▶ TEXTO PARA LEITURA
Não se trata apenas de um exílio político e geográfico, mas de uma autobiografia oblíqua[2] que mostra outros planos para a condição de exilado. Daí a correspondência ser uma importante maneira de promover uma compreensão sobre o escritor e os diversos planos que constituem as relações entre ficção e realidade. Posicionar‐se como intelectual significa possuir um ângulo de visão marcado pela pluralidade de pensamentos que compõem a sociedade ao redor do escritor. Jorge de Sena e Vergílio Ferreira, em sua troca de correspondências, pluralizam seus posicionamentos sobre uma sociedade marcada pela violência do Salazarismo e, no caso do Brasil e segundo Jorge de Sena, de uma repulsa a um intelectual que não possui uma formação em Letras — Jorge de Sena formou‐se em engenharia — ainda que este seja um dos escritores mais representativos de sua geração e colabore com os principais meios de divulgação da cultura e literatura portuguesa.[3]

A literatura de Jorge de Sena define‐se, portanto, como um processo testemunhal[4] cheio de representações cruzadas sobre as várias formas de opressão e expatriação. Não é por acaso que a literatura de exílio possui uma aproximação com a historicidade, pois oferece novas perspectivas sobre uma memória coletiva manipulada por regimes totalitários.

São palavras de Jorge de Sena:

O testemunho é, na sua expectação, na sua discrição, na sua vigilância, a mais alta forma de transformação do mundo, porque nele, com ele, e através dele, que é antes de mais linguagem, se processa a remodelação dos esquemas feitos, das idéias aceites, dos hábitos sociais convencionalmente aferidos.[5]

Tal testemunho pode levantar questionamentos sobre a dimensão cultural dos escritores envolvidos, mas pode também trazer informações preciosas sobre seus projetos estéticos. É muito frequente a apreciação de Jorge de Sena ou de Vergílio Ferreira sobre suas produções — em andamento ou publicadas ― em que a troca de informações, textos e obras faz com que um arcabouço crítico seja construído via correspondência. Em carta de 4 de setembro de 1964, Vergílio Ferreira inicia uma discussão sobre as relações entre fotografia e literatura para explicitar seu entendimento sobre o Neorealismo português. Nesse momento Jorge de Sena está escrevendo uma obra de caráter “experimental”, segundo ele, por conter uma “sequência de contos” que interligam literatura e política a partir das várias representações do mundo militar por meio de personagens num mundo de barbárie e violência.

▶ COMPLETE O SEGUINTE
- 1) Traduza para o inglês esta frase do texto sobre Jorge de Sena: "Posicionar‐se como intelectual significa possuir um ângulo de visão marcado pela pluralidade de pensamentos que compõem a sociedade ao redor do escritor."
- 2) Reproduza do texto sobre Jorge de Sena o trecho que vai de "A literatura de Jorge" até "por regimes totalitários.", incluindo essas palavras.
- 3) Dê sequência ao texto sobre Jorge de Sena, começando logo após a última frase.

▶ DADOS REGISTRADOS
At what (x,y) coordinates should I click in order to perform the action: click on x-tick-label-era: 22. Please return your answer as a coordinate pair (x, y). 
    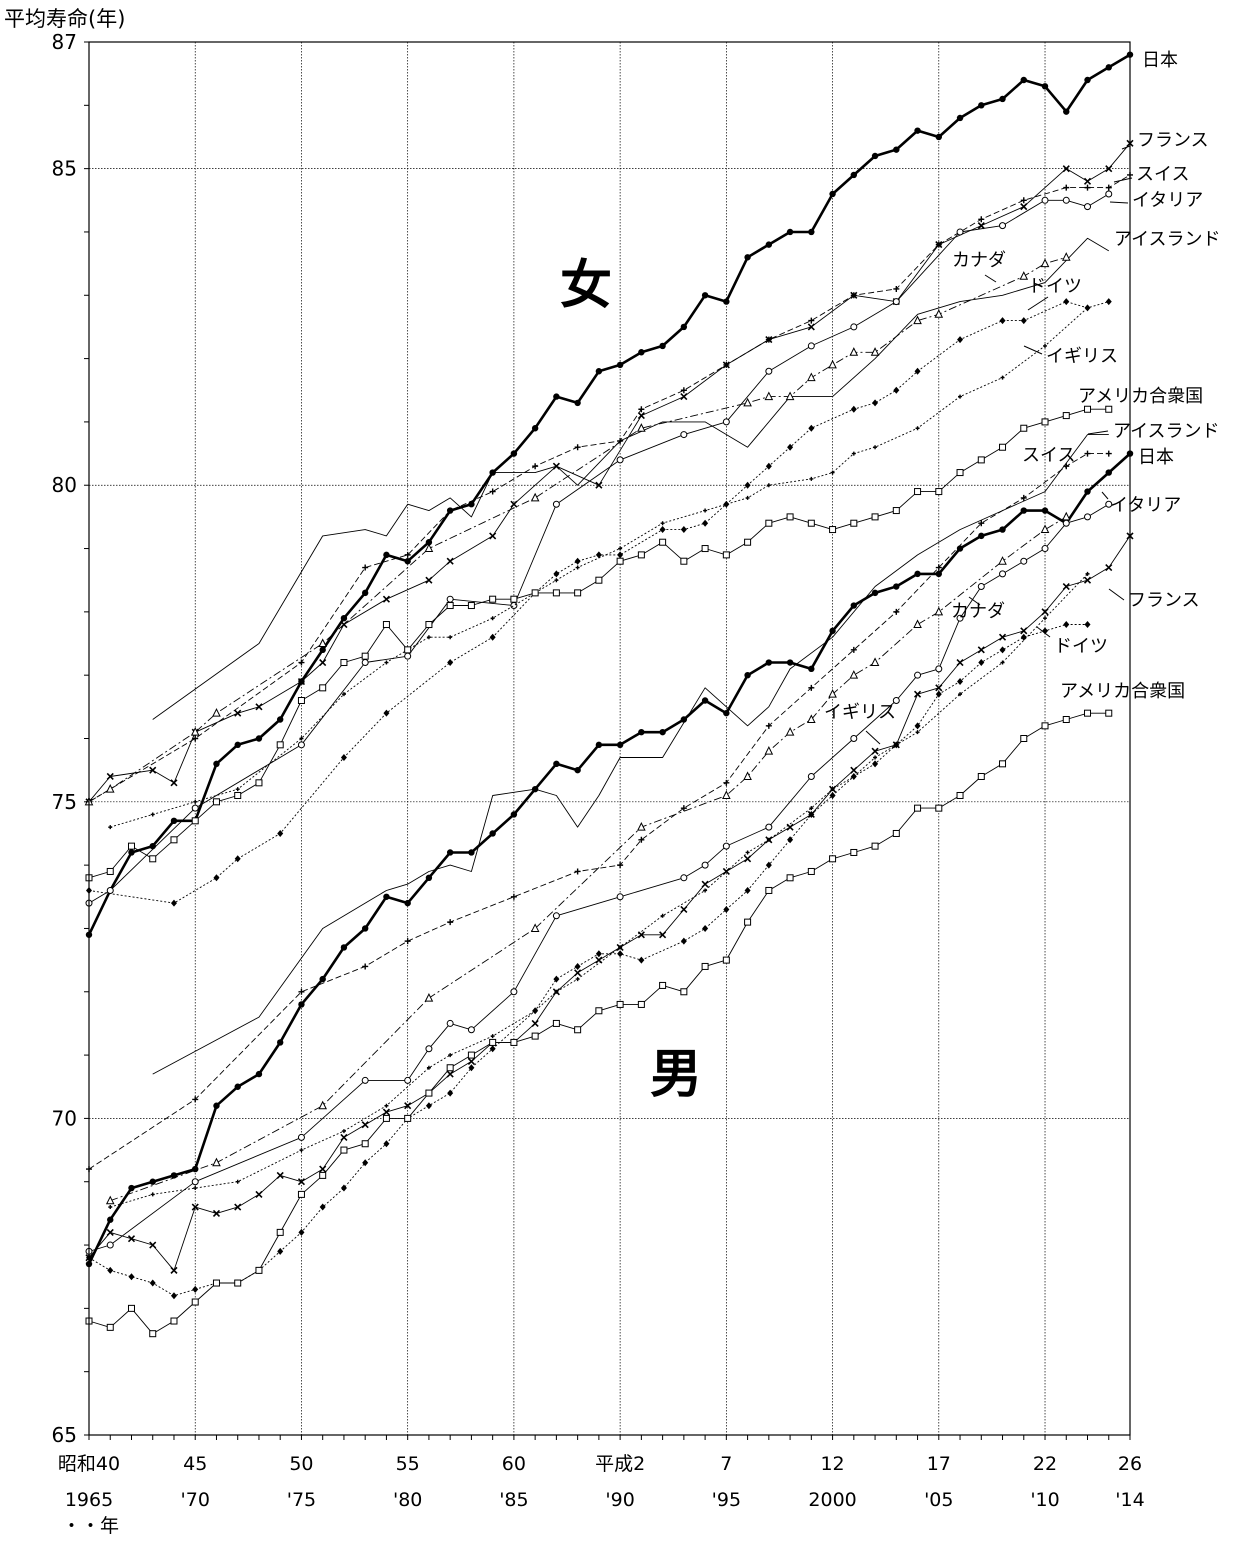
    Looking at the image, I should click on (1045, 1464).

▶ RESULTADOS EM ORDEM
- 1) To position oneself as an intellectual means having a point of view marked by the plurality of thoughts that make up the society around the writer.

- 2)
A literatura de Jorge de Sena define‐se, portanto, como um processo testemunhal[4] cheio de representações cruzadas sobre as várias formas de opressão e expatriação. Não é por acaso que a literatura de exílio possui uma aproximação com a historicidade, pois oferece novas perspectivas sobre uma memória coletiva manipulada por regimes totalitários.

- 3)
Particularmente é no século XX que as reflexões sobre a condição dos desterrados ganham maior força representativa por conta de guerras, regimes totalitários, fundamentalismos, revoluções, que constituem, pelo ponto de vista e vozes dos exilados, uma sociedade à margem, com características sociais e psicológicas em torno de um discurso de construção da memória — individual e coletiva — em contraposição à barbárie. Essa tensão entre nações, como a Primeira e a Segunda Grande Guerra, ou as lutas contra ideologias totalizadoras — nazismo, salazarismo, fascismo, franquismo, entre outras ─ formaram regimes de exceção que promoveram uma legião de exilados e, por conseguinte, uma redefinição do papel do intelectual no mundo moderno.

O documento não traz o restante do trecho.